== Exercise brief ==
From the first line to the last, reproduce the records exactly.

Saved data entries
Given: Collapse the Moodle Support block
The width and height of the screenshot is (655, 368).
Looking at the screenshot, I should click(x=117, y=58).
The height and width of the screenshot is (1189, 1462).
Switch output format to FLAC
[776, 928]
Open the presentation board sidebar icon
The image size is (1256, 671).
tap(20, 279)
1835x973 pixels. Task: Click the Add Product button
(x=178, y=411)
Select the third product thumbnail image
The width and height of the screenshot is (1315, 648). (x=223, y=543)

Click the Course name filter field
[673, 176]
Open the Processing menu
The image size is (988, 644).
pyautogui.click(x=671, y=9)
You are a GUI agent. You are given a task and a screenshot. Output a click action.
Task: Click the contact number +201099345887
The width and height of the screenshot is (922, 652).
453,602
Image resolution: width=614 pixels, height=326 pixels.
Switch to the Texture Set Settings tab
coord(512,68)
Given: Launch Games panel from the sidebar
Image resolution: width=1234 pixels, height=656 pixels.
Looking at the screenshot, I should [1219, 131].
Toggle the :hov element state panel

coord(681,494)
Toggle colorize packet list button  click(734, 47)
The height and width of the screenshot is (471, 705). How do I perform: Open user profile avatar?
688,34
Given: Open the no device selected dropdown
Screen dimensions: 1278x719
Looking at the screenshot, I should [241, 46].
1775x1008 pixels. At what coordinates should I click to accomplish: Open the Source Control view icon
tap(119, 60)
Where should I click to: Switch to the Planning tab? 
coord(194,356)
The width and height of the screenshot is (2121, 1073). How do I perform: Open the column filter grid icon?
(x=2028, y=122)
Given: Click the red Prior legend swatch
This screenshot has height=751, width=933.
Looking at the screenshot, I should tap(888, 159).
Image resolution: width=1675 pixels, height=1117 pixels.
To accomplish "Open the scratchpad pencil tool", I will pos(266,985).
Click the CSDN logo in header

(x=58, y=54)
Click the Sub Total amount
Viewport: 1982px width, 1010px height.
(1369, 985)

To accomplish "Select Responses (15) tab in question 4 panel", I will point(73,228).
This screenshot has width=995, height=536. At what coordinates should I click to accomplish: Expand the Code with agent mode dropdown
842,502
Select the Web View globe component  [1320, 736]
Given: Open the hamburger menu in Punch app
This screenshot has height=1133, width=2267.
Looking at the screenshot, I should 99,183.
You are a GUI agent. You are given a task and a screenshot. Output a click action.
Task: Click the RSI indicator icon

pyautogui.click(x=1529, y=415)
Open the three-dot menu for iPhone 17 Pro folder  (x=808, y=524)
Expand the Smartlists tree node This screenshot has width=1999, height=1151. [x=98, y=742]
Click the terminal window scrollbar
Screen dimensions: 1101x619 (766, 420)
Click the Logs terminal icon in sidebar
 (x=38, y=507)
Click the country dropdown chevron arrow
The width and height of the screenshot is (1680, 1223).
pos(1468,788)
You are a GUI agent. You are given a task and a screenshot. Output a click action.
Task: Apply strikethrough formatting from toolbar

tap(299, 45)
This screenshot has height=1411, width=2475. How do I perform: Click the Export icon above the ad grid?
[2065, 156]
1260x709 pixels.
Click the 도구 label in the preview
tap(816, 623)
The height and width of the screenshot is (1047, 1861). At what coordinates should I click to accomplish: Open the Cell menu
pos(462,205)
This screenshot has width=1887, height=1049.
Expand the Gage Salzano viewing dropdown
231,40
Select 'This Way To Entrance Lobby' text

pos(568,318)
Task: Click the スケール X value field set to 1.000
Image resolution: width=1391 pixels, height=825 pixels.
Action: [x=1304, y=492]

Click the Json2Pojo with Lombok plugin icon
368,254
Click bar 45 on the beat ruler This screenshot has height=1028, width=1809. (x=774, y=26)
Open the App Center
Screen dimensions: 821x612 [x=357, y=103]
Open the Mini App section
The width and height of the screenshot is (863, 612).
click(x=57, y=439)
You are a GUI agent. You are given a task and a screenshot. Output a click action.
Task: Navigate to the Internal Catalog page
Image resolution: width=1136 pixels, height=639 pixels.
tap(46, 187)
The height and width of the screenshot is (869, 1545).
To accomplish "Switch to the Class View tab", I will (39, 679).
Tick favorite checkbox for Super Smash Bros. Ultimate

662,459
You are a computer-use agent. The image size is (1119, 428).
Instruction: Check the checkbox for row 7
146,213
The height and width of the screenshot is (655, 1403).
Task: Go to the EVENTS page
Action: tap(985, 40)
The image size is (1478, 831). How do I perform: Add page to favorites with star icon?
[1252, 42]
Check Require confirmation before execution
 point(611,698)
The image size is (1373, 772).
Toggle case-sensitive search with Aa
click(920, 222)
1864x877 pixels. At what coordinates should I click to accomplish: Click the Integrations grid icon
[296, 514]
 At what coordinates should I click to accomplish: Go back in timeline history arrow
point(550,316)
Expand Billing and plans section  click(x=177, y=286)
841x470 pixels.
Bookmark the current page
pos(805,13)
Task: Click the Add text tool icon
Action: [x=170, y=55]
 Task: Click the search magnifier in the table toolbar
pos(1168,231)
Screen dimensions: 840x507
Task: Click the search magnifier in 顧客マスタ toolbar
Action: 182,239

== Answer to the exercise ==
Given: Collapse the Moodle Support block
The width and height of the screenshot is (655, 368).
Looking at the screenshot, I should click(x=117, y=58).
The height and width of the screenshot is (1189, 1462).
Switch output format to FLAC
[776, 928]
Open the presentation board sidebar icon
The image size is (1256, 671).
tap(20, 279)
1835x973 pixels. Task: Click the Add Product button
(x=178, y=411)
Select the third product thumbnail image
The width and height of the screenshot is (1315, 648). (x=223, y=543)

Click the Course name filter field
[673, 176]
Open the Processing menu
The image size is (988, 644).
pyautogui.click(x=671, y=9)
You are a GUI agent. You are given a task and a screenshot. Output a click action.
Task: Click the contact number +201099345887
The width and height of the screenshot is (922, 652).
453,602
Image resolution: width=614 pixels, height=326 pixels.
Switch to the Texture Set Settings tab
coord(512,68)
Given: Launch Games panel from the sidebar
Image resolution: width=1234 pixels, height=656 pixels.
Looking at the screenshot, I should [1219, 131].
Toggle the :hov element state panel

coord(681,494)
Toggle colorize packet list button  click(734, 47)
The height and width of the screenshot is (471, 705). How do I perform: Open user profile avatar?
688,34
Given: Open the no device selected dropdown
Screen dimensions: 1278x719
Looking at the screenshot, I should [241, 46].
1775x1008 pixels. At what coordinates should I click to accomplish: Open the Source Control view icon
tap(119, 60)
Where should I click to: Switch to the Planning tab? 
coord(194,356)
The width and height of the screenshot is (2121, 1073). How do I perform: Open the column filter grid icon?
(x=2028, y=122)
Given: Click the red Prior legend swatch
This screenshot has height=751, width=933.
Looking at the screenshot, I should tap(888, 159).
Image resolution: width=1675 pixels, height=1117 pixels.
To accomplish "Open the scratchpad pencil tool", I will pos(266,985).
Click the CSDN logo in header

(x=58, y=54)
Click the Sub Total amount
Viewport: 1982px width, 1010px height.
(1369, 985)

To accomplish "Select Responses (15) tab in question 4 panel", I will point(73,228).
This screenshot has width=995, height=536. At what coordinates should I click to accomplish: Expand the Code with agent mode dropdown
842,502
Select the Web View globe component  [1320, 736]
Given: Open the hamburger menu in Punch app
This screenshot has height=1133, width=2267.
Looking at the screenshot, I should 99,183.
You are a GUI agent. You are given a task and a screenshot. Output a click action.
Task: Click the RSI indicator icon

pyautogui.click(x=1529, y=415)
Open the three-dot menu for iPhone 17 Pro folder  (x=808, y=524)
Expand the Smartlists tree node This screenshot has width=1999, height=1151. [x=98, y=742]
Click the terminal window scrollbar
Screen dimensions: 1101x619 (766, 420)
Click the Logs terminal icon in sidebar
 (x=38, y=507)
Click the country dropdown chevron arrow
The width and height of the screenshot is (1680, 1223).
pos(1468,788)
You are a GUI agent. You are given a task and a screenshot. Output a click action.
Task: Apply strikethrough formatting from toolbar

tap(299, 45)
This screenshot has height=1411, width=2475. How do I perform: Click the Export icon above the ad grid?
[2065, 156]
1260x709 pixels.
Click the 도구 label in the preview
tap(816, 623)
The height and width of the screenshot is (1047, 1861). At what coordinates should I click to accomplish: Open the Cell menu
pos(462,205)
This screenshot has width=1887, height=1049.
Expand the Gage Salzano viewing dropdown
231,40
Select 'This Way To Entrance Lobby' text

pos(568,318)
Task: Click the スケール X value field set to 1.000
Image resolution: width=1391 pixels, height=825 pixels.
Action: [x=1304, y=492]

Click the Json2Pojo with Lombok plugin icon
368,254
Click bar 45 on the beat ruler This screenshot has height=1028, width=1809. (x=774, y=26)
Open the App Center
Screen dimensions: 821x612 [x=357, y=103]
Open the Mini App section
The width and height of the screenshot is (863, 612).
click(x=57, y=439)
You are a GUI agent. You are given a task and a screenshot. Output a click action.
Task: Navigate to the Internal Catalog page
Image resolution: width=1136 pixels, height=639 pixels.
tap(46, 187)
The height and width of the screenshot is (869, 1545).
To accomplish "Switch to the Class View tab", I will (39, 679).
Tick favorite checkbox for Super Smash Bros. Ultimate

662,459
You are a computer-use agent. The image size is (1119, 428).
Instruction: Check the checkbox for row 7
146,213
The height and width of the screenshot is (655, 1403).
Task: Go to the EVENTS page
Action: tap(985, 40)
The image size is (1478, 831). How do I perform: Add page to favorites with star icon?
[1252, 42]
Check Require confirmation before execution
 point(611,698)
The image size is (1373, 772).
Toggle case-sensitive search with Aa
click(920, 222)
1864x877 pixels. At what coordinates should I click to accomplish: Click the Integrations grid icon
[296, 514]
 At what coordinates should I click to accomplish: Go back in timeline history arrow
point(550,316)
Expand Billing and plans section  click(x=177, y=286)
841x470 pixels.
Bookmark the current page
pos(805,13)
Task: Click the Add text tool icon
Action: [x=170, y=55]
 Task: Click the search magnifier in the table toolbar
pos(1168,231)
Screen dimensions: 840x507
Task: Click the search magnifier in 顧客マスタ toolbar
Action: 182,239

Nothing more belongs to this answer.